**HOW TO COMPLETE THIS TASK**
Read the lines below. Copy out any that hold the string "question".

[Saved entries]
-------------------------

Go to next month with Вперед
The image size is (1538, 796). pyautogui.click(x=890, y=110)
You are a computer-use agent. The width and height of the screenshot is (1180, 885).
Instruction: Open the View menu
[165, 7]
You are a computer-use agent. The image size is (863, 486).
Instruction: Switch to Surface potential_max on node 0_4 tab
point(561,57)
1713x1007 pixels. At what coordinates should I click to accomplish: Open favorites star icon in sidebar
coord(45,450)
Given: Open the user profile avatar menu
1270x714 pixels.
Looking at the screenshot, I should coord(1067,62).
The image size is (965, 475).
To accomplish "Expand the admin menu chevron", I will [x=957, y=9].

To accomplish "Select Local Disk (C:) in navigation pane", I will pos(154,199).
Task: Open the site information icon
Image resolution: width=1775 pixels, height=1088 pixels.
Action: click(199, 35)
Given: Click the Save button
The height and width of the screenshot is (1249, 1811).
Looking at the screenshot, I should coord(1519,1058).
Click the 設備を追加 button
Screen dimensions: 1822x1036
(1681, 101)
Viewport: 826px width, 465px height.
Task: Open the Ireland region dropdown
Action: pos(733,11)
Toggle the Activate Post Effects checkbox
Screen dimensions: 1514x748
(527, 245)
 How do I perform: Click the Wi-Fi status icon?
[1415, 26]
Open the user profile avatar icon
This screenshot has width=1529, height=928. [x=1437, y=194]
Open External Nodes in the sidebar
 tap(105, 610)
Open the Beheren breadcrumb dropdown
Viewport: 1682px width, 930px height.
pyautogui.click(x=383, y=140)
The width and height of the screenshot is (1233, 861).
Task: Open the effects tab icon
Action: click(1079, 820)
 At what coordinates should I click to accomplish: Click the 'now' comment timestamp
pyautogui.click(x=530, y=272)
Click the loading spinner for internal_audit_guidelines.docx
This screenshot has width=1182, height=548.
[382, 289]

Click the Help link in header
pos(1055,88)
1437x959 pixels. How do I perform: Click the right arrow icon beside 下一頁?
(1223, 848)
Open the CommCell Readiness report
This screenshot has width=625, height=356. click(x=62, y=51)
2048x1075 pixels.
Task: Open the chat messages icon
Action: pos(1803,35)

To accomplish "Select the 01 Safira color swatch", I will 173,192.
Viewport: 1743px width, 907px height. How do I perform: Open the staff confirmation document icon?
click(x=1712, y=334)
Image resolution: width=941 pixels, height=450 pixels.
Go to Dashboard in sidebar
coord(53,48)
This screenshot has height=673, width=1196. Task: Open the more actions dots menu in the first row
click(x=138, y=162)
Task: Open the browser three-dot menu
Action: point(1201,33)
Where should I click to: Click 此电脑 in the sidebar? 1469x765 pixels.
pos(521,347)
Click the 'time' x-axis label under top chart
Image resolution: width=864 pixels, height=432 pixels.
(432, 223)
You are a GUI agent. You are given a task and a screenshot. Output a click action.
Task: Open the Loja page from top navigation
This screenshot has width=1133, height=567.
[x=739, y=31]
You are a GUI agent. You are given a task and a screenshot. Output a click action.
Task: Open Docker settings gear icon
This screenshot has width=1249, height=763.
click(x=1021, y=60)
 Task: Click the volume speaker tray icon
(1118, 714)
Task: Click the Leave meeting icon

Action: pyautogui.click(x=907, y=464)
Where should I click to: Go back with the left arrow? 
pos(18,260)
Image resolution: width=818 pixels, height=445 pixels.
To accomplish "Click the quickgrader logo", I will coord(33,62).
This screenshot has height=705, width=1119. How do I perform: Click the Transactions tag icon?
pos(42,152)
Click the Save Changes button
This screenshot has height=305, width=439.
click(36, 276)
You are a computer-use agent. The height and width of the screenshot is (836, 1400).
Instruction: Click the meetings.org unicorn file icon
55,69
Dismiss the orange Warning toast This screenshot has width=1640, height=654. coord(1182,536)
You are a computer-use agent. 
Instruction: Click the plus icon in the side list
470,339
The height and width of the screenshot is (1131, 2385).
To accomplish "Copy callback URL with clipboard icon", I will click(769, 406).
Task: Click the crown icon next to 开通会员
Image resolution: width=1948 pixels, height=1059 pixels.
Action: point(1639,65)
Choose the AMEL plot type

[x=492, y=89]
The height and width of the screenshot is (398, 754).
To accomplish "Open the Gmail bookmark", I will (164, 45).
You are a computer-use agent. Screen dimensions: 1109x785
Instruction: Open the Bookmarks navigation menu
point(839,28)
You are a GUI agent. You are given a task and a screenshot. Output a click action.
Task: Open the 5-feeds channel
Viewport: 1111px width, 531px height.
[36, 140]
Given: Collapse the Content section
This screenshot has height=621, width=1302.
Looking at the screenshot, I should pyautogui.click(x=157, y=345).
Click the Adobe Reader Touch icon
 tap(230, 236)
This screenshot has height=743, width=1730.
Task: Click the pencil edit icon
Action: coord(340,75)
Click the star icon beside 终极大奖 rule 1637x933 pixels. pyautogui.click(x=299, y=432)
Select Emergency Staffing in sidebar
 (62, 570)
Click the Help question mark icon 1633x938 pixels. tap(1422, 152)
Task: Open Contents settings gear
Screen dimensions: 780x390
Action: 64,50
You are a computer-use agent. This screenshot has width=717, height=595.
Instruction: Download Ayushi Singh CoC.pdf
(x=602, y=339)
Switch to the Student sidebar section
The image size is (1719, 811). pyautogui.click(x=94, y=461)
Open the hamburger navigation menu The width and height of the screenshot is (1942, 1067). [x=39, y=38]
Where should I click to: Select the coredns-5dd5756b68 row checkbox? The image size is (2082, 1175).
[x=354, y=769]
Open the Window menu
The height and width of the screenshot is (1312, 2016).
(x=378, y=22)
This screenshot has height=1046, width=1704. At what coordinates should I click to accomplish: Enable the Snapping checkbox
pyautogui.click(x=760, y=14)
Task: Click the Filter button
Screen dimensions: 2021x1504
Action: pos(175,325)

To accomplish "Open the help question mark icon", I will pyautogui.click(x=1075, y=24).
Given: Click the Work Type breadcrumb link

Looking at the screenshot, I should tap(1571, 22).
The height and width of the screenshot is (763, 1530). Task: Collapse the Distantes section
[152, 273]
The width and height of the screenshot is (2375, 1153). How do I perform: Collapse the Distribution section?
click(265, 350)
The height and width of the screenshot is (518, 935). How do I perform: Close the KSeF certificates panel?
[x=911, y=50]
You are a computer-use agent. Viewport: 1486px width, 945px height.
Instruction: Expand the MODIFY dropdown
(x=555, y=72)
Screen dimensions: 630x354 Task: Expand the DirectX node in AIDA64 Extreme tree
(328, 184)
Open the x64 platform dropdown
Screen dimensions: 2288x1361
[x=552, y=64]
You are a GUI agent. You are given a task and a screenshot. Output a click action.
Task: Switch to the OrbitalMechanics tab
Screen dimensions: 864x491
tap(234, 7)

-------------------------

**WRITTEN RESPONSE**
Click the Help question mark icon 1633x938 pixels. tap(1422, 152)
To accomplish "Open the help question mark icon", I will pyautogui.click(x=1075, y=24).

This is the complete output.